La noticia es alarmante: el 90 por ciento de los chicos de la calle de entre 12 y 16 años son drogadictos, según el Programa de Atención Integral a los Niños, Niñas y Adolescentes en Calle (Proinac). Esta situación es el resultado de largos años de militancia en la irresponsabilidad por parte de varios sectores del país.
Las respuestas públicas y privadas que se dieron fueron o insuficientes o inadecuadas. Han carecido de atractivos suficientes como para convencerlos a abandonar sus espacios habituales, admitiendo ser albergados en las casas habilitadas para ello y sometiéndose a un régimen de reeducación formal.
Es muy probable que el fracaso parcial -porque hay que admitir que una porción de los que anteriormente formaban parte de los grupos que sobrevivían en las calles y avenidas, hoy están en vías de reinserción en los esquemas de la sociedad- se deba a que la comunicación con los que viven en situación de calle no se dio dentro de los parámetros culturales en los que se mueven los destinatarios del trabajo gubernamental.
Siendo un grupo altamente sensible e inmerso en códigos que están más próximos a lo delictivo antes que a las normas generalmente aceptadas por las comunidades, el tratamiento que requieren los niños de la calle no puede guiarse por patrones tradicionales perimidos. Esa realidad requiere un abordaje multidisciplinario, cuyo componente principal siempre tiene que ser la reinserción social de los niños y los adolescentes.
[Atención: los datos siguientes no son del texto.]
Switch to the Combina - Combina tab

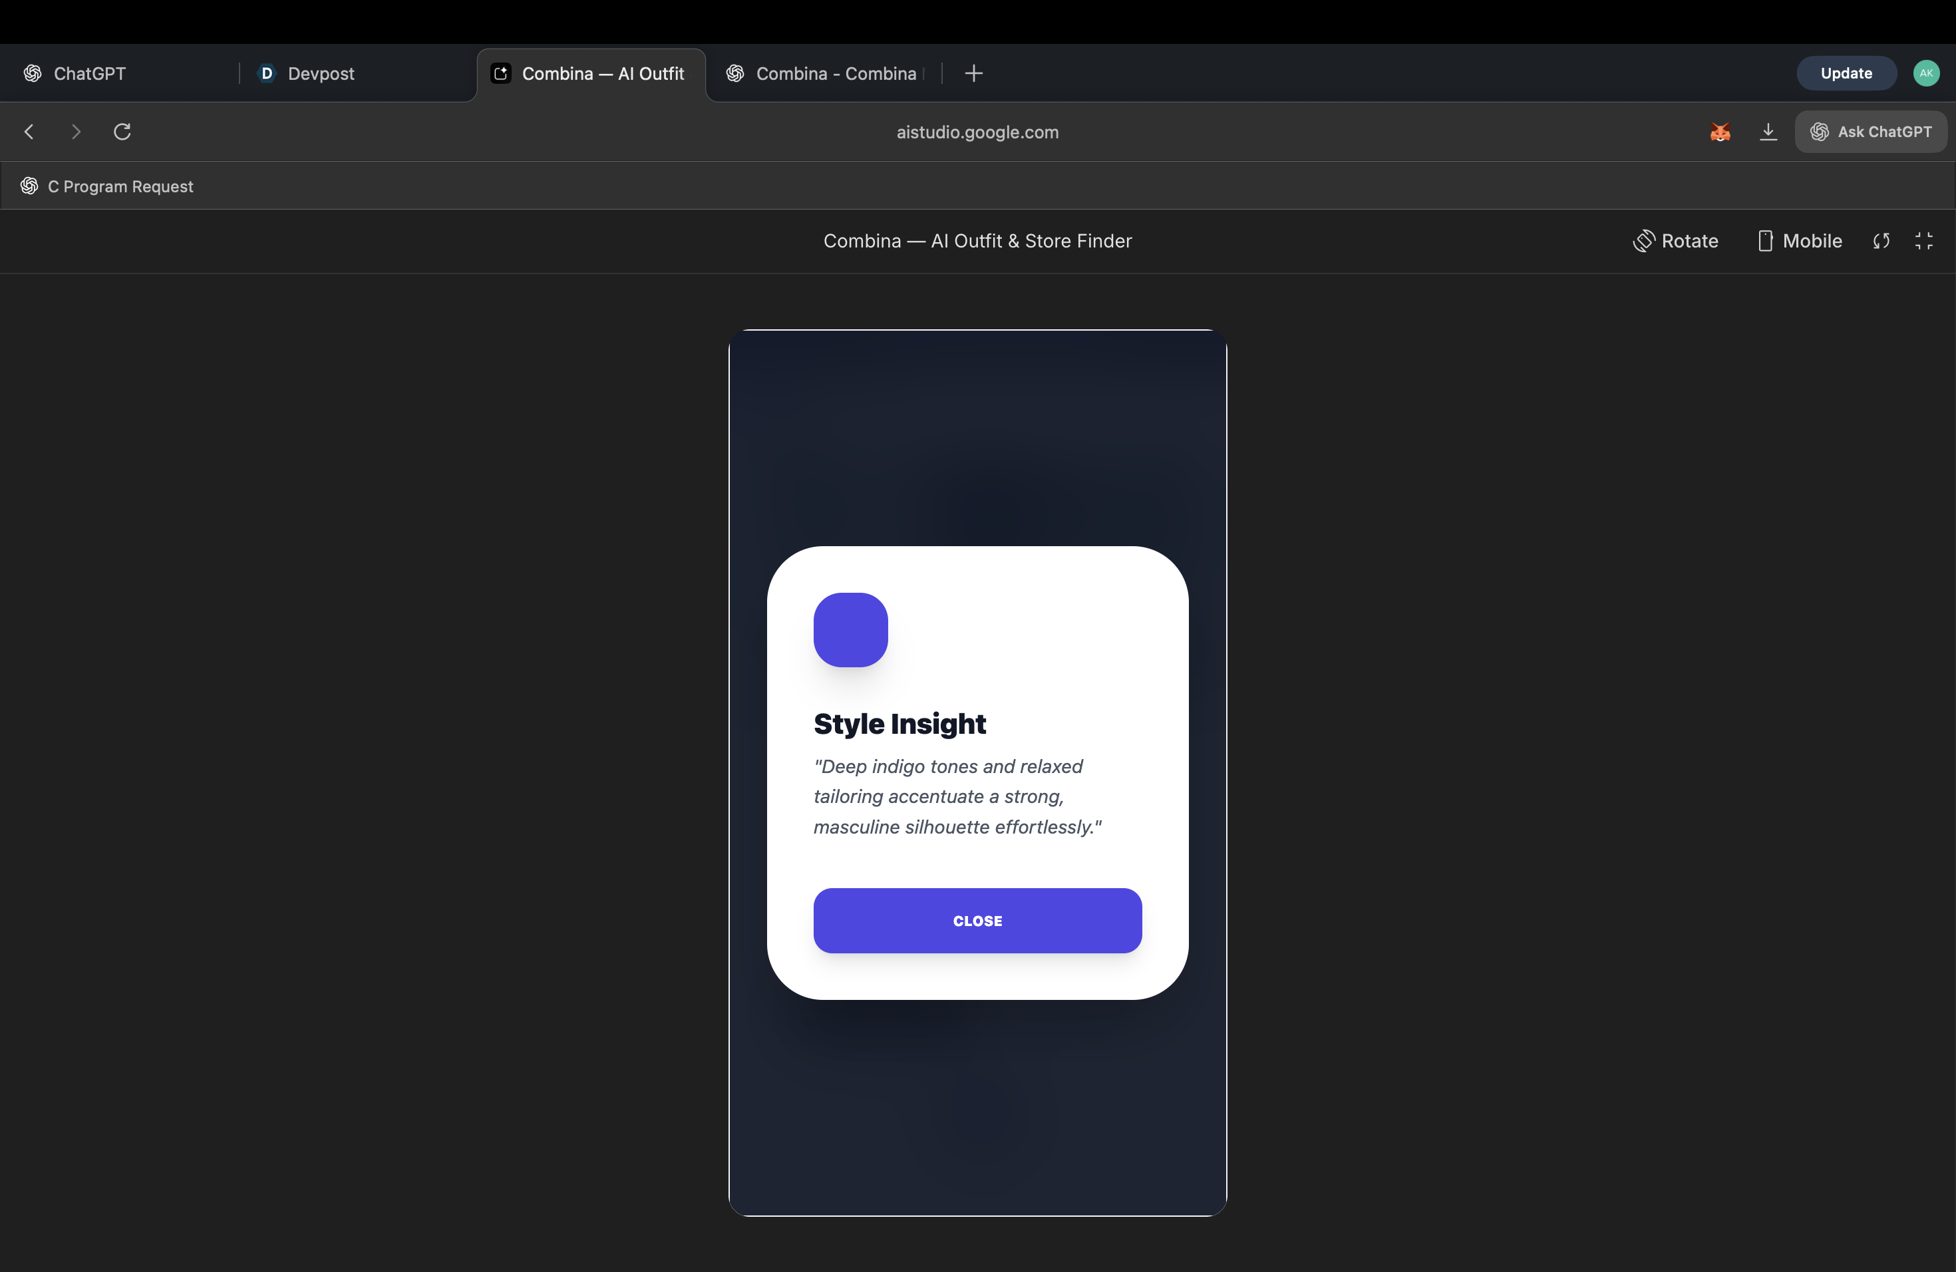coord(835,73)
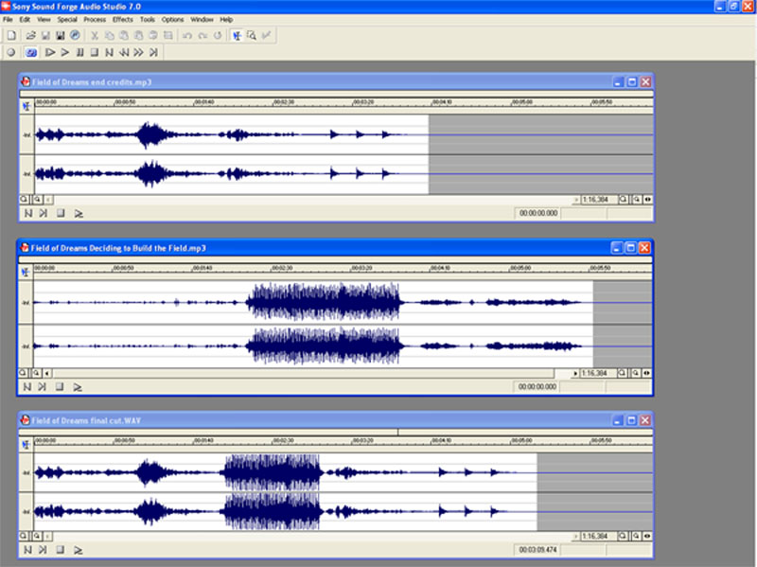This screenshot has height=567, width=757.
Task: Click the Cut scissors icon
Action: click(95, 35)
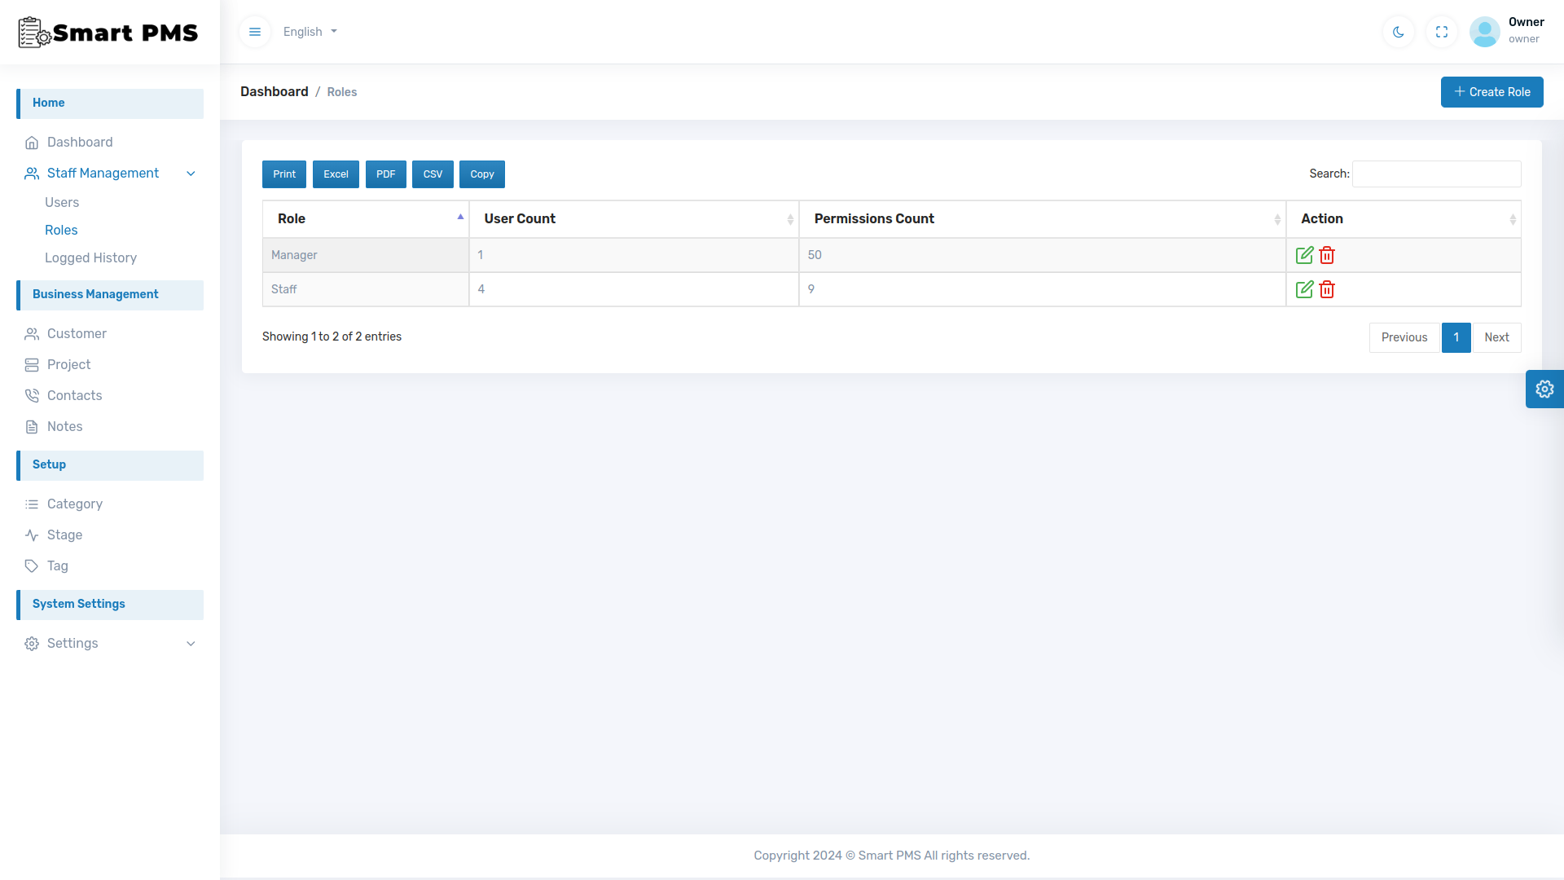
Task: Select the Dashboard home icon in sidebar
Action: pos(32,142)
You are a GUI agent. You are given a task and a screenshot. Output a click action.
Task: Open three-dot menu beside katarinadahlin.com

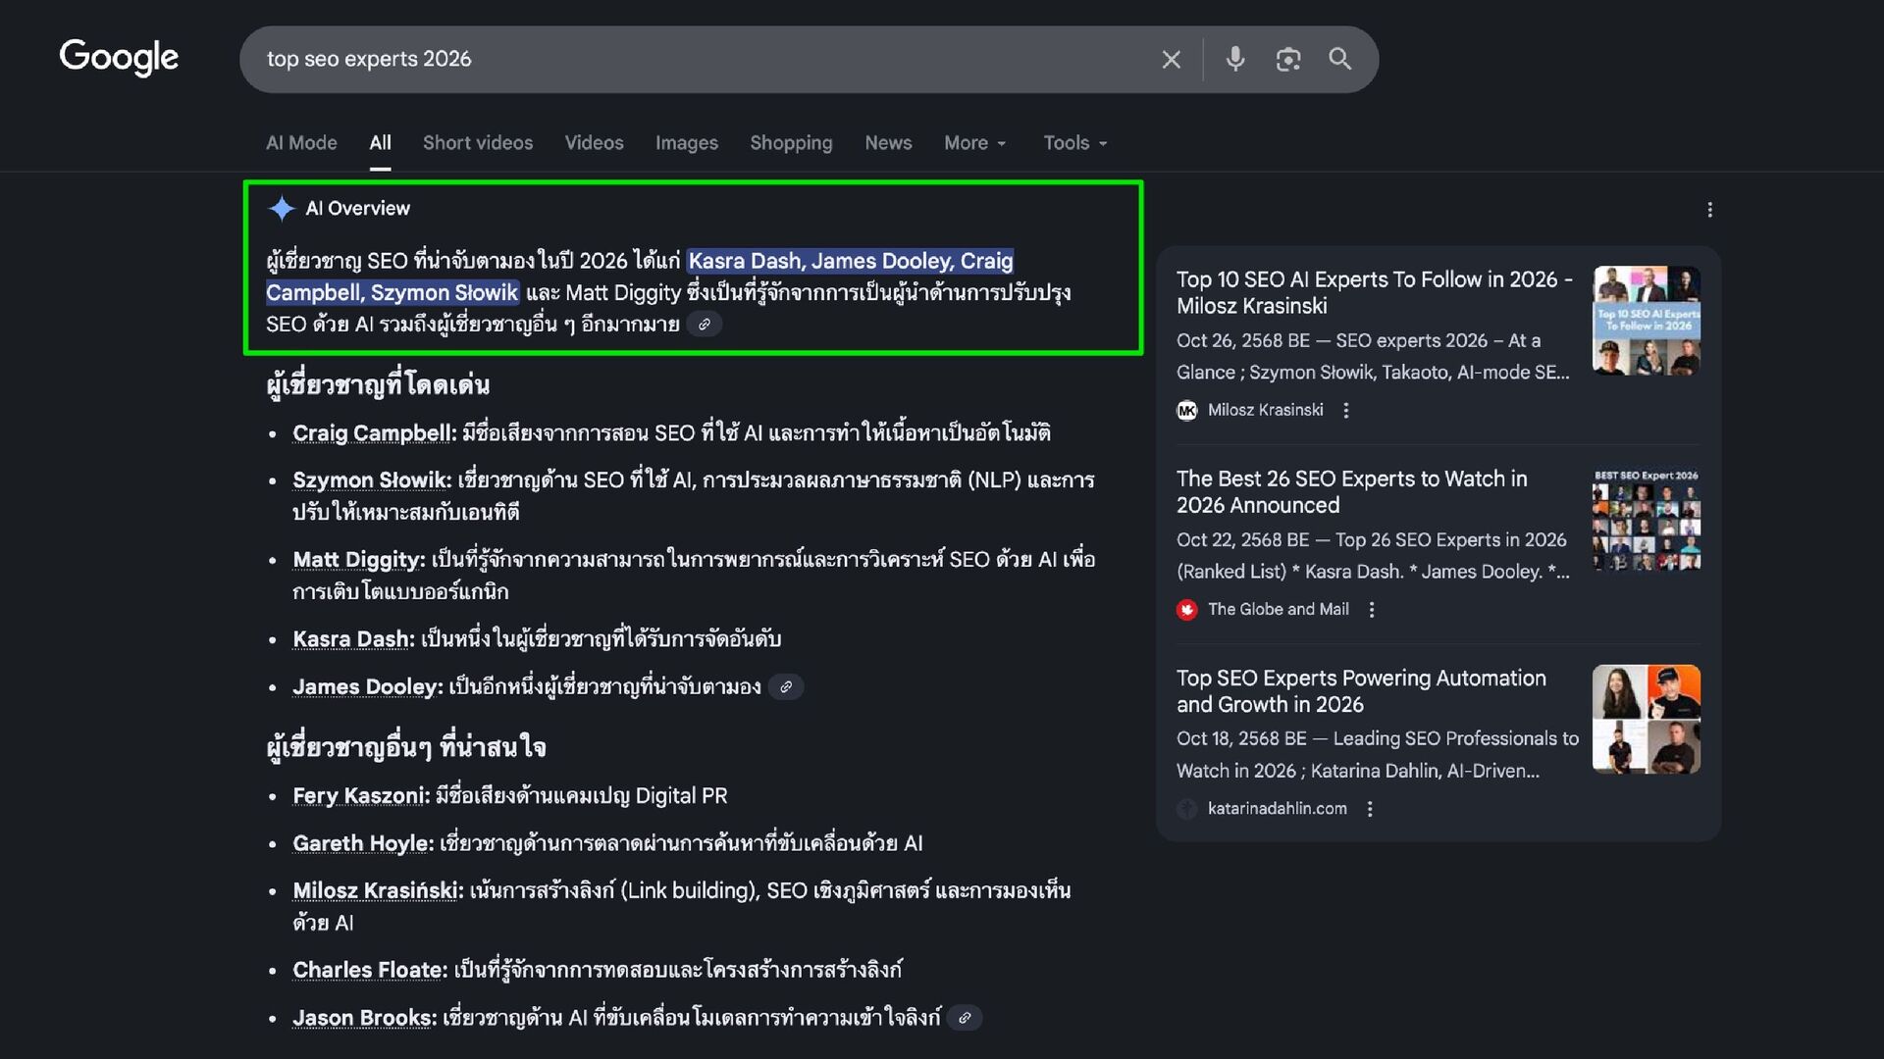pyautogui.click(x=1370, y=809)
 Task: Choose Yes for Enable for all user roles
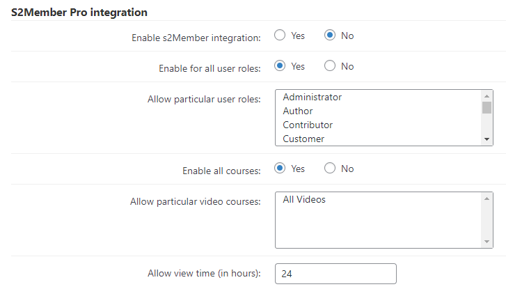coord(280,66)
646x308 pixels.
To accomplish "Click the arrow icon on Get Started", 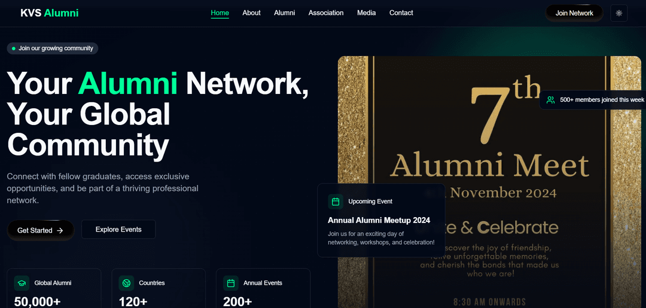I will [x=60, y=230].
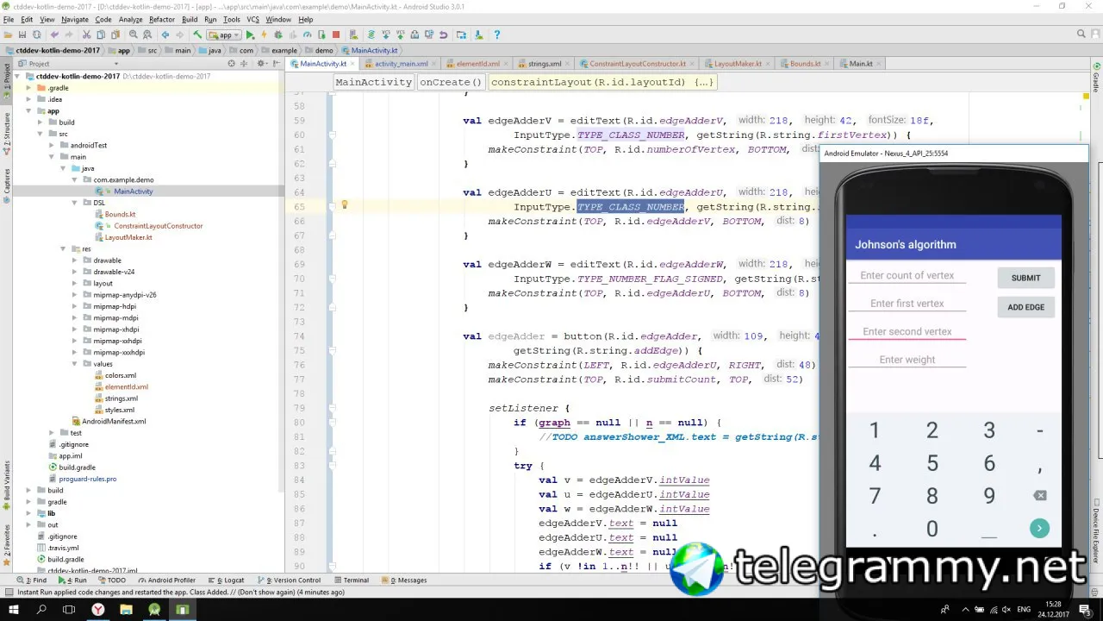Screen dimensions: 1103x621
Task: Click the Help question mark icon
Action: pos(496,35)
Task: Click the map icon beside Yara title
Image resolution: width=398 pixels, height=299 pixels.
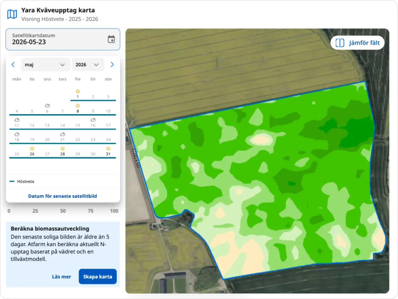Action: 12,14
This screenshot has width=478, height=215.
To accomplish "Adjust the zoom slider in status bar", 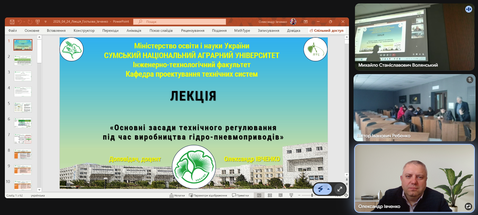I will click(312, 196).
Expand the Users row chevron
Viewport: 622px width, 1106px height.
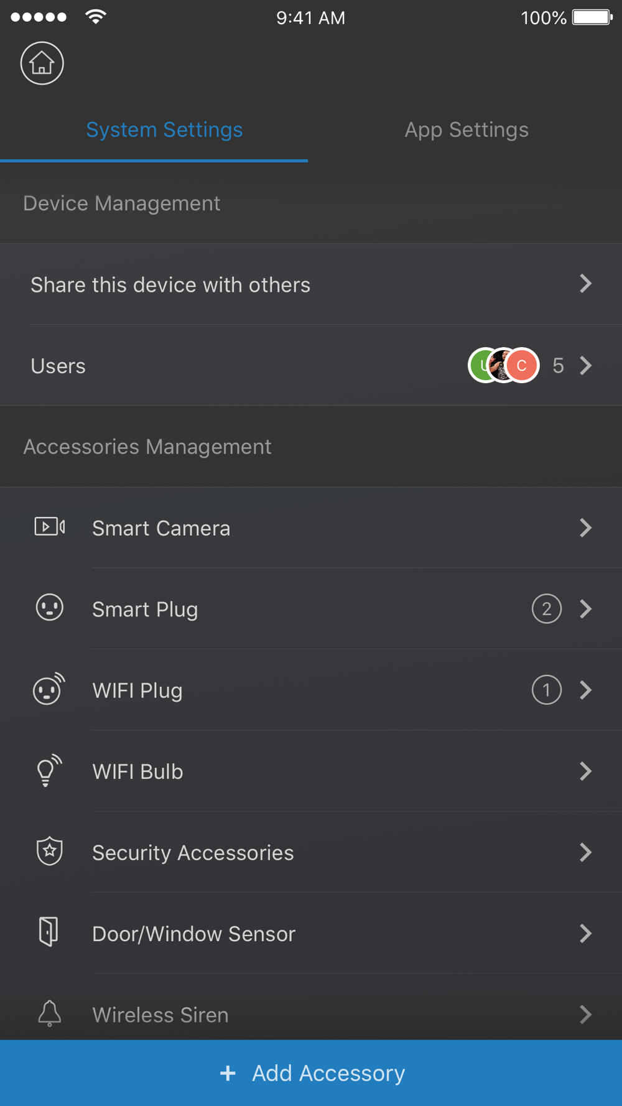pyautogui.click(x=585, y=365)
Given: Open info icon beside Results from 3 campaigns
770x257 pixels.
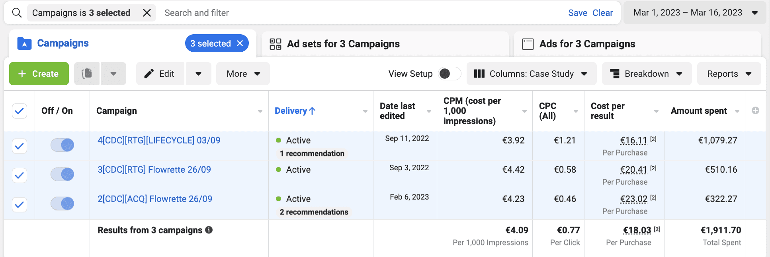Looking at the screenshot, I should point(209,230).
La irrupción del crac -droga fabricada a partir de residuos de cocaína degradados al máximo en mezcla con químicos de alto poder destructor- en los sectores sociales más desprotegidos supone un deterioro mucho más rápido del espíritu de los que se enredan en su telaraña. Llamado también la “droga de los pobres”, por ser de bajo costo en el mercado, su efecto destructivo en el consumidor no solo es acelerado sino demoledor.
Las favelas de Río de Janeiro -donde del 80 al 90 por ciento de los jóvenes son cracdependientes- han vivido espeluznantes experiencias con los adictos a la sustancia, que proporciona un intenso éxtasis de 15 minutos al drogadicto, que ya solo vive pendiente de su dosis y es capaz de cometer hasta un crimen con tal de satisfacer el reclamo brutal de su cuerpo.
Lo que se conoce de afuera y lo que se experimenta en nuestras calles -Asunción y Ciudad del Este sobre todo- tienen que mover a las autoridades y a las organizaciones no gubernamentales que cooperan en el sector, a buscar soluciones de fondo que no solamente contemplen la atención a los afectados por el drama, sino también la educación, la prevención y la represión.
Un eslabón que debe ser cortado es el que une a los traficantes y distribuidores con policías corruptos. Si las fuerzas del orden no fueran tan venales, no habría tanto crac disponible. A menudo, la Policía revictimiza a los consumidores mientras cobra protección a los narcotraficantes.
El Estado, a través de sus instituciones pertinentes, está en la obligación de estructurar políticas eficaces que involucren a todos los actores sociales. El argumento más sólido para que lo haga es que los drogadictos inciden dramáticamente en el nivel de inseguridad de la población.